Wednesday, September 14, 2011

Betty Crocker Recipes






Raspberry Ribbon Slices

Ingredients

  • 1 (1 pound 1.5 ounce) pouch Betty Crocker® sugar cookie mix
  • 1 cup butter or margarine, softened
  • 1 egg
  • 3 tablespoons Gold Medal® all-purpose flour
  • 3 tablespoons seedless raspberry jam
  • 3/4 cup powdered sugar
  • 2 teaspoons milk, or as needed

Directions

  1. Mix cookie dough as directed on package, adding flour; blend. Divide dough into thirds. Shape each third into 12-inch log. Place logs 3 inches apart on 2 ungreased cookie sheets.
  2. Bake at 375 degrees F for 15 to 18 minutes or until edges are light golden brown. Cool 5 minutes.
  3. Using handle of wooden spoon, make depression about 1/2 inch wide and 1/4 inch deep lengthwise down center of each roll. Fill indentations on each roll with generous tablespoon jam. Cool; place on cooling rack. Cool completely.
  4. Mix powdered sugar and just enough milk for drizzling consistency; blend. Drizzle icing over cooled logs. Cut each roll diagonally into 12 pieces. Store tightly covered at room temperature. 
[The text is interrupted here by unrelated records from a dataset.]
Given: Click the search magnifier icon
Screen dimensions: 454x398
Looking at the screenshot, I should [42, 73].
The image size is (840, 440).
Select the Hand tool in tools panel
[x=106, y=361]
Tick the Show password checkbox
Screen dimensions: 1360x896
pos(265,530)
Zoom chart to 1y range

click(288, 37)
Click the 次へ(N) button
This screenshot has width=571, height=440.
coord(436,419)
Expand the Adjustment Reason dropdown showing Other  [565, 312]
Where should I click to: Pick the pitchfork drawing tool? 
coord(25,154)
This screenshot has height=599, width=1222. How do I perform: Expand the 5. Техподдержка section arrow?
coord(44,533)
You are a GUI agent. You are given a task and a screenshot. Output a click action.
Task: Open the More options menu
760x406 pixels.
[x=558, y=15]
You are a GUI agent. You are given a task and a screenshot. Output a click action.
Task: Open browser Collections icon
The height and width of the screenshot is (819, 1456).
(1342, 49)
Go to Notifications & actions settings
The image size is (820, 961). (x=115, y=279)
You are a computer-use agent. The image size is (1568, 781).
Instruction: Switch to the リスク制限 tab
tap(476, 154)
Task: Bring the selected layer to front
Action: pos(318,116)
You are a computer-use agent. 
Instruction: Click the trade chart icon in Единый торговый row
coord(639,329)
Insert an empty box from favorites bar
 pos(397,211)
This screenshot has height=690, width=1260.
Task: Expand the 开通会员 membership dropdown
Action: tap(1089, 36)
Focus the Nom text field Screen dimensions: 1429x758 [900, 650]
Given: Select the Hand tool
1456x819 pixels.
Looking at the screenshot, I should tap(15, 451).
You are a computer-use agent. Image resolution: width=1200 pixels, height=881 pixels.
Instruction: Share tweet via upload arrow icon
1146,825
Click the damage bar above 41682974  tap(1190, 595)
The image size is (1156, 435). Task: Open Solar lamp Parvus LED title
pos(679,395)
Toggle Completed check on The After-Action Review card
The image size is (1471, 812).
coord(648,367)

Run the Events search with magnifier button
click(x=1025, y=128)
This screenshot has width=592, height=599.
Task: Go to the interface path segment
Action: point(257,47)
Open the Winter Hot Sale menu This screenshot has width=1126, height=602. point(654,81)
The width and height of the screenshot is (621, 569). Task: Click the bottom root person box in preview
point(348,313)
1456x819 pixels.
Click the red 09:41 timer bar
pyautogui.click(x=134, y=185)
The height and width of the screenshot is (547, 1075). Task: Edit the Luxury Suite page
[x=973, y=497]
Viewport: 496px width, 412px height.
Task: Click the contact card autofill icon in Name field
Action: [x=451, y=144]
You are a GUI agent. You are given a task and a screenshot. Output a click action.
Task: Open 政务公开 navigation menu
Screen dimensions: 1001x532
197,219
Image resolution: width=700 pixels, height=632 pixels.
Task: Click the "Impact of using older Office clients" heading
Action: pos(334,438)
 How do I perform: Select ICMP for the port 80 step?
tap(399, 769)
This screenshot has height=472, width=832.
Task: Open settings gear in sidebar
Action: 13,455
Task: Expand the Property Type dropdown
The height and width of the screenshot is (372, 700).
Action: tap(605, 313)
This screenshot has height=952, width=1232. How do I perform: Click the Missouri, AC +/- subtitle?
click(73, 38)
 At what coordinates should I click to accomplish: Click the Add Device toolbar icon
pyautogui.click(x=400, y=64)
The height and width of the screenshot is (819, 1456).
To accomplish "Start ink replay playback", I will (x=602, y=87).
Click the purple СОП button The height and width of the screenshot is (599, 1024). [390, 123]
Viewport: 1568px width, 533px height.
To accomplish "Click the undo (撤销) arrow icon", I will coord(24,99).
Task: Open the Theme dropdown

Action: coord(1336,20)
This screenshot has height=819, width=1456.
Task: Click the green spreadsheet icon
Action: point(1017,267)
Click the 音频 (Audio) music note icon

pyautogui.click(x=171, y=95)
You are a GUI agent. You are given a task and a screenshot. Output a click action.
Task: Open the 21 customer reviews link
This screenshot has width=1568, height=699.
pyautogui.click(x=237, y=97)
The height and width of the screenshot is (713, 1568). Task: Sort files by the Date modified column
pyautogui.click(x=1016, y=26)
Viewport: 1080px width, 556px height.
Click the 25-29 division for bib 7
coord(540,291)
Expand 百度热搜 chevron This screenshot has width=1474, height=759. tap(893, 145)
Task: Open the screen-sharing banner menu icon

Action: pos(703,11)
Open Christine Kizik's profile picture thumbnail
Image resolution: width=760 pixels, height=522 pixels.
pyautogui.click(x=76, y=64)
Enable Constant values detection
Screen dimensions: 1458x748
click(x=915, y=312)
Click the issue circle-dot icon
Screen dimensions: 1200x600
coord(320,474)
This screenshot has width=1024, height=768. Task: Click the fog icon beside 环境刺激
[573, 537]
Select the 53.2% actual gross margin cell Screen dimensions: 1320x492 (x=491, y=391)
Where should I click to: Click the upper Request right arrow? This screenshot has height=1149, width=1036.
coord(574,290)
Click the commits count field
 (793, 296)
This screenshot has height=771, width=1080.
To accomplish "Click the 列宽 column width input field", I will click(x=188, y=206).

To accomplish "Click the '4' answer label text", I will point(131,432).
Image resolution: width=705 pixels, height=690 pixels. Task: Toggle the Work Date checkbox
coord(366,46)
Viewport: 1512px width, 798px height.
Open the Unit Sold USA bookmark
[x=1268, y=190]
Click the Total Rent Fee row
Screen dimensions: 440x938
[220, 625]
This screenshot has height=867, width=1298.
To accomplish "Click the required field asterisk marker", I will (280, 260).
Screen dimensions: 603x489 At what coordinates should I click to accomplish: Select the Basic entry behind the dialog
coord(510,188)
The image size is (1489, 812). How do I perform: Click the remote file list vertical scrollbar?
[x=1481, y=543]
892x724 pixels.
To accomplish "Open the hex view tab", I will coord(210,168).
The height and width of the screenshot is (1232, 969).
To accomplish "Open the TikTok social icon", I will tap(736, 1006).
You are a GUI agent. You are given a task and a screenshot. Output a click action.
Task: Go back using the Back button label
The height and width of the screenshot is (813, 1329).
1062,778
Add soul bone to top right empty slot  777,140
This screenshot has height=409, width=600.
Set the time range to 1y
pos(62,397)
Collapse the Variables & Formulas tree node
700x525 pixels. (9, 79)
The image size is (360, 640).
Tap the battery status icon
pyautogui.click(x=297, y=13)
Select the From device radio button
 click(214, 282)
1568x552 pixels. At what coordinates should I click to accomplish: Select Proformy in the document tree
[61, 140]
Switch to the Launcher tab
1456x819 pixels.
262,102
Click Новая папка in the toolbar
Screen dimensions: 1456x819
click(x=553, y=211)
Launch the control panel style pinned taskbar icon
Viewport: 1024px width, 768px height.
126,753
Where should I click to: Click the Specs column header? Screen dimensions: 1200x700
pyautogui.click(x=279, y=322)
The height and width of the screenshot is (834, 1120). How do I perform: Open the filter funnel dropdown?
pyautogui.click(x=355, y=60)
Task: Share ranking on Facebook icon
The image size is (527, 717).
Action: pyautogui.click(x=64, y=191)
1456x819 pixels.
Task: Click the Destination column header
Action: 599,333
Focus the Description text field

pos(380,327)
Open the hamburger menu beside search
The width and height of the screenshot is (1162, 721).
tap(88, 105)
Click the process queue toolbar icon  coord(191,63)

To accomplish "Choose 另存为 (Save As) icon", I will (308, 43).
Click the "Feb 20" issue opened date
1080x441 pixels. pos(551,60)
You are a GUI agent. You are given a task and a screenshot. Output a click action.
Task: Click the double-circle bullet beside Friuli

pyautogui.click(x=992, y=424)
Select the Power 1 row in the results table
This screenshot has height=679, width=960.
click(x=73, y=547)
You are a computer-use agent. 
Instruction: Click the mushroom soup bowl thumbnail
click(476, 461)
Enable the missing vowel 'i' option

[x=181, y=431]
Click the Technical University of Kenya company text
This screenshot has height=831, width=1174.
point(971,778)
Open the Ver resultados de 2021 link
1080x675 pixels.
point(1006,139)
Caramel-Fudge Turtle Cookies

 

Caramel-Fudge Turtle Cookies Recipe

Ingredients

  • 1 (1 pound 1.5 ounce) pouch Betty Crocker® sugar cookie mix
  • 1 cup butter or margarine, softened
  • 1 egg
  • 2 tablespoons Gold Medal® all-purpose flour
  • 12 caramels, unwrapped
  • 1 tablespoon milk
  • 1 cup Hershey's® hot fudge topping
  • 36 pecan halves

Directions

  1. Mix cookie dough as directed on package, stirring in flour in bowl. Roll dough into 1-inch balls; place about 2 inches apart on ungreased cookie sheets.
  2. Bake at 375 degrees F for 11 to 12 minutes. Cool 1 minute; place cookies on cooling rack.
  3. Microwave caramels and milk uncovered on High 1 minute to 1 minute 30 seconds, stirring once, until caramels are melted. Dip one side of each cookie at an angle into caramel mixture to coat top half; spread if necessary. If caramel thickens, add up to 1 teaspoon additional milk and reheat.
  4. Spread about 1 teaspoon fudge topping on top of each cookie. Place pecan half on topping. Let stand about 15 minutes until toppings are set. Store between layers of waxed paper in tightly covered container at room temperature.